Innanzitutto, pare condivisibile la scelta di sanzionare l'uso – o meglio l'abuso – di un simile strumento. È vero, infatti, che talvolta l'utilizzo del collare elettrico avviene per mano di proprietari e/o educatori consapevoli ed è altresì vero che oggi il mercato offre modelli di collari nei quali la stimolazione elettrica è modulabile e attivabile come misura estrema quando altri stimoli (suoni, vibrazioni) non hanno raggiunto l'obiettivo sperato. Tuttavia, sia l'evoluzione tecnologica, che rende oggi disponibili sul mercato strumenti meno invasivi quali collari che emettono segnali acustici, soffi d'aria o vibrazioni, sia il facile prestarsi di tale strumento ad abusi, nella forma di utilizzi prolungati, sproporzionati o non necessari, determinano spesso la contrarietà della pratica al comune sentimento per gli animali, chiedendo una sanzione.

Sembra, allora, altrettanto condivisibile la scelta, pur non unanime, di inquadrare l'abuso del collare elettrico nella fattispecie contravvenzionale. Il delitto di cui all'art. 544-ter c.p. richiede elementi quali la crudeltà o la sevizia che mai appaiono presenti nei casi di utilizzo sottoposti all'esame della giurisprudenza, in cui gli imputati – molto spesso cacciatori – hanno agito unicamente con intenzioni “educative”, per quanto censurabili. Il secondo comma dell'art. 727 c.p. consente, dunque, di punire comportamenti offensivi del sentimento di compassione verso gli animali che altrimenti rimarrebbero sprovvisti di qualsiasi sanzione: ricomprende, infatti, tutti quei casi di utilizzo del collare elettrico che, pur non animati da crudeltà, hanno causato una sofferenza anche solo psichica all'animale, lasciando, allo stesso tempo, spazio all'operatività dell'art. 544-ter c.p. per i casi più gravi (v. Cass. pen. Sez.
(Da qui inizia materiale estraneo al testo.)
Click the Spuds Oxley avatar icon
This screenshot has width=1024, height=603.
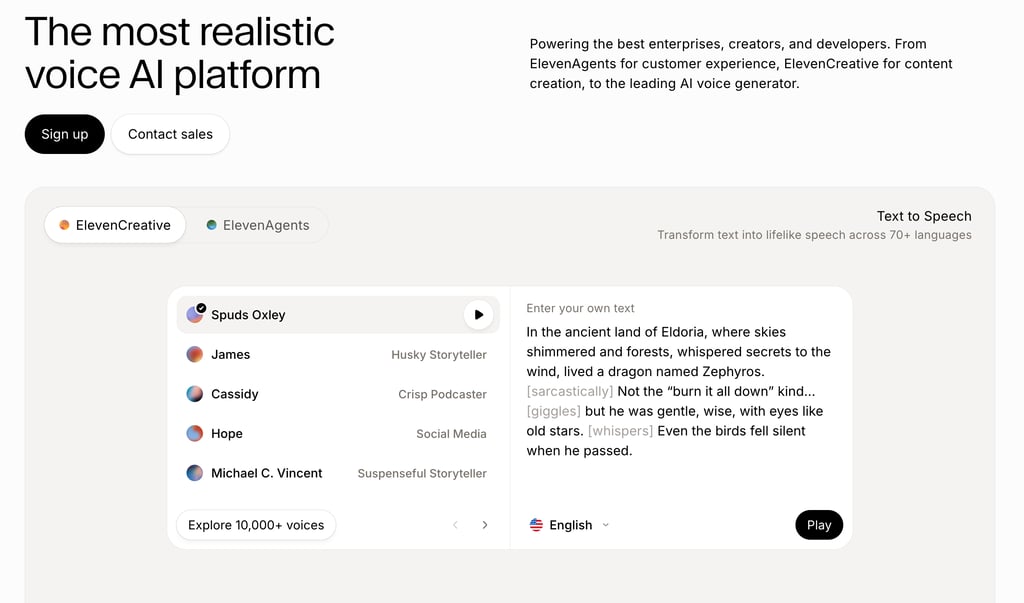(195, 315)
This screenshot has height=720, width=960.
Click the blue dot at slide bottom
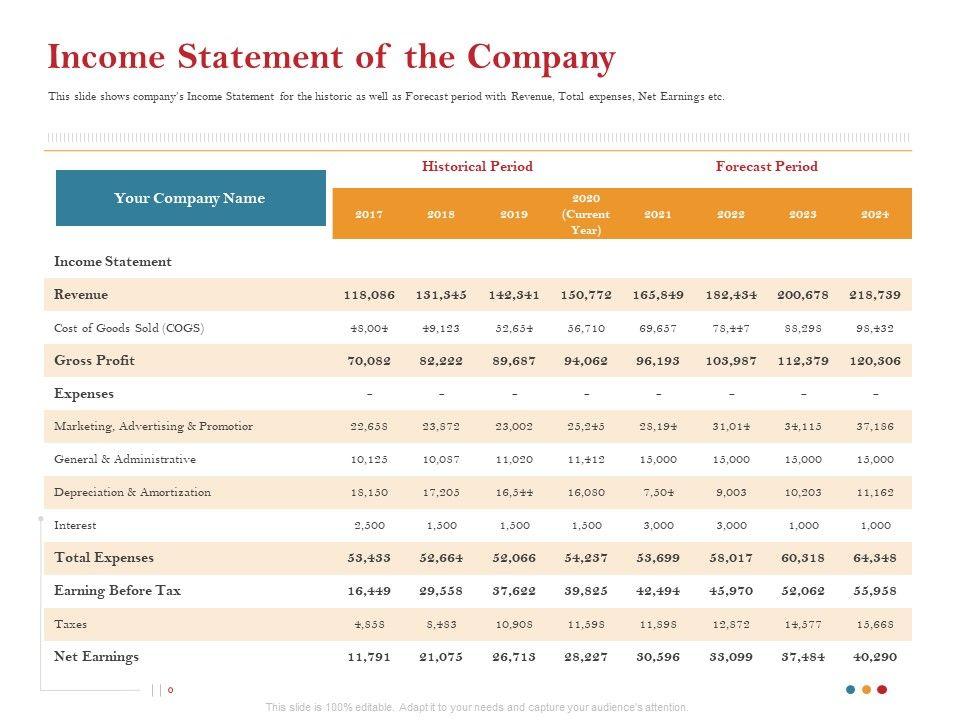point(850,689)
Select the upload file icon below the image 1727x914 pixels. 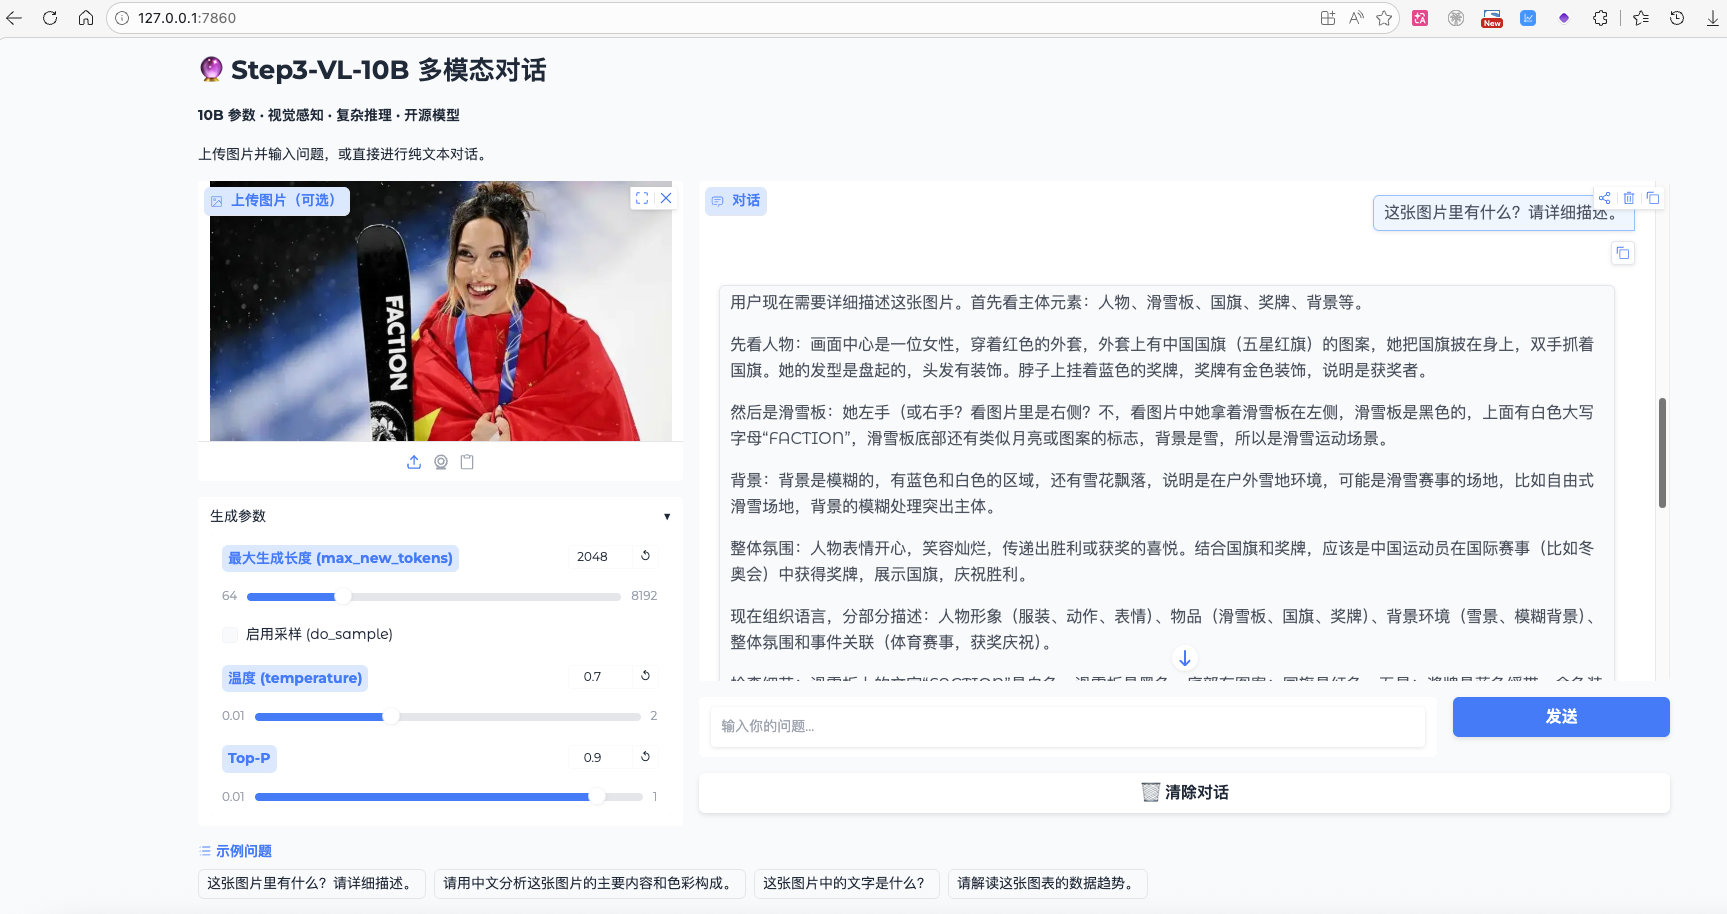tap(414, 461)
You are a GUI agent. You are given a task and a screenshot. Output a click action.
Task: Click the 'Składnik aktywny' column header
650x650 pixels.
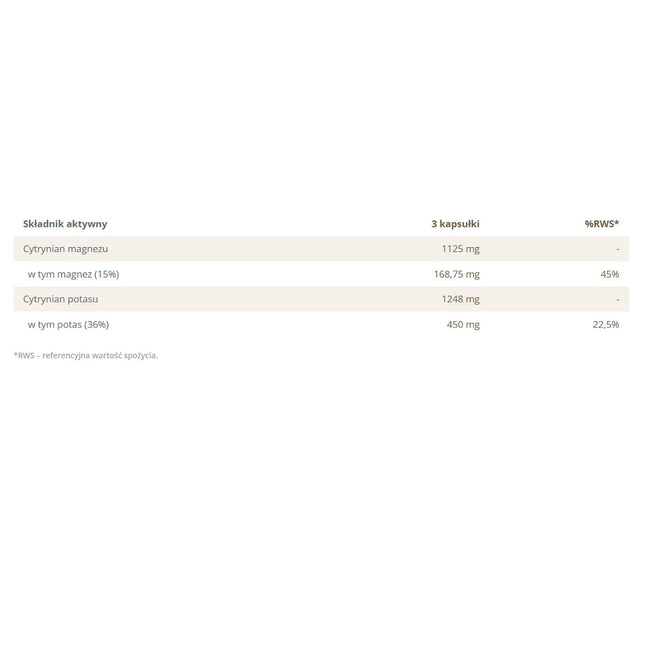click(65, 224)
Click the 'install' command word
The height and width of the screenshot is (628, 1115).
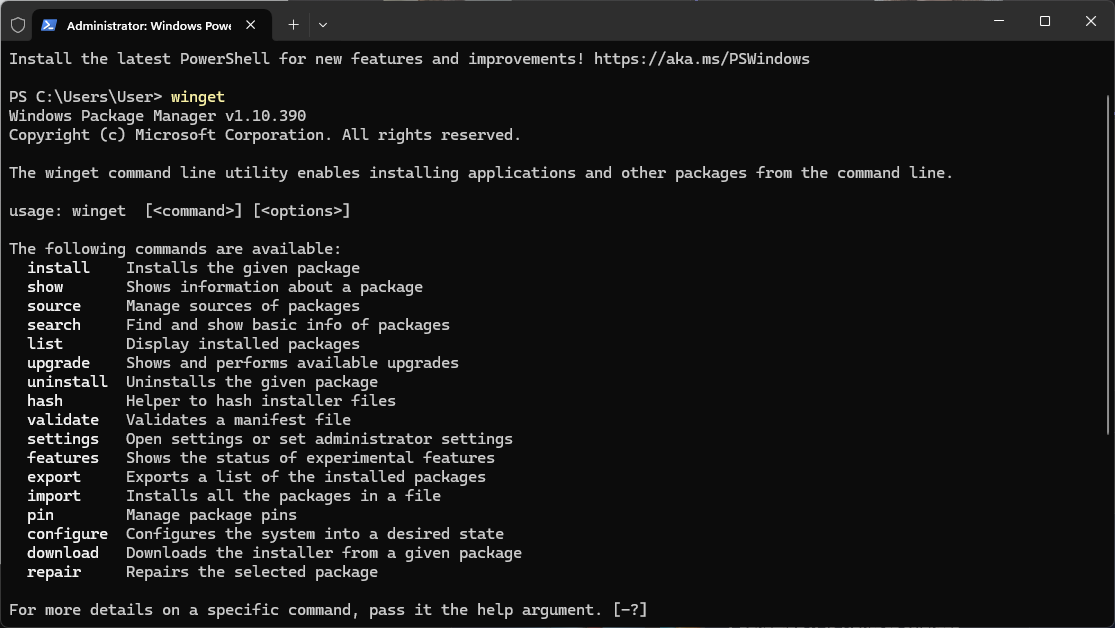58,268
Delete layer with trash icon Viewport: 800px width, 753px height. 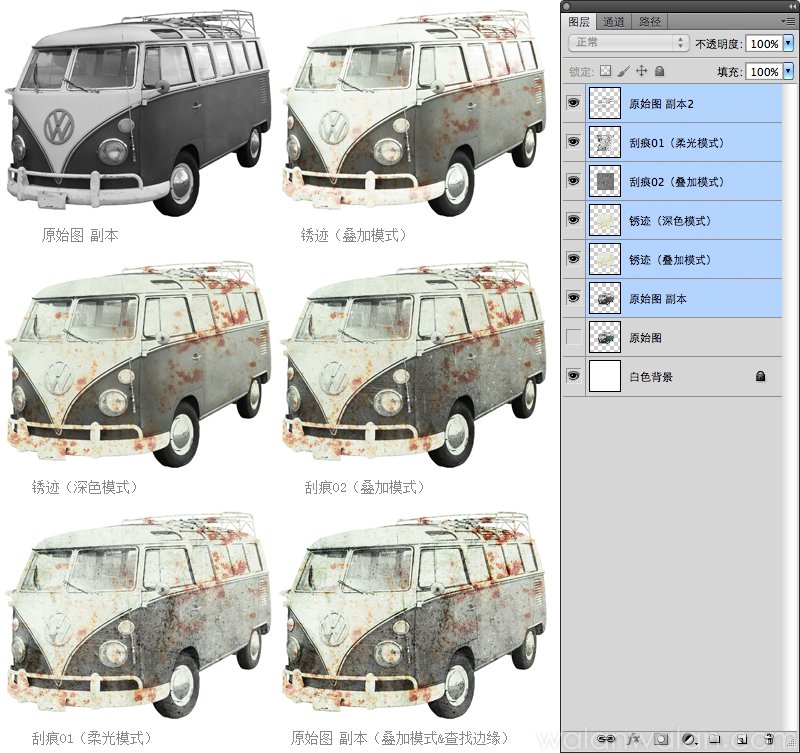click(769, 739)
III, 11 febbraio 2016, n. 21932, Bastianini, cit.).

Un ultimo, incidentale rilievo in relazione alla legittimità del commercio di collari elettrici, il cui utilizzo lecito, secondo la giurisprudenza, è fortemente limitato. Le principali case produttrici straniere, allarmate dall'aumento di condanne, hanno infatti iniziato ad inserire nei prodotti messi in vendita messaggi di esonero da responsabilità, che invitano l'acquirente a controllare la legislazione del proprio paese prima dell'utilizzo. Un controllo che però, in assenza di un esplicito divieto di utilizzo – da anni invocato dalle associazioni animaliste – spesso non approfondisce la casistica giurisprudenziale, portando l'acquirente a ritenere sempre lecito l'utilizzo del collare.

Guida all'approfondimento

BACCO, Sentimenti e tutela penale: alla ricerca di una dimensione liberale, in Riv. it. dir. proc. pen., 2010, pp. 1165 – 1203.

GATTA, Commento agli artt. 544-bis, 544-ter e 727 in Dolcini E. – Gatta G. L. Codice penale commentato, 4a ed., Milano, 2015.

MAZZA, Uso di collare antiabbaio ed incrudelimento senza necessità nei confronti dei cani, (Nota a Cass. Sez. III pen. 13 aprile 2007 n. 15061; Cass. sez. III pen. 28 novembre 2007 n. 44287) in Diritto e giurisprudenza agraria, alimentare e dell'ambiente, 2008, fasc. 10 pag. 635 – 636.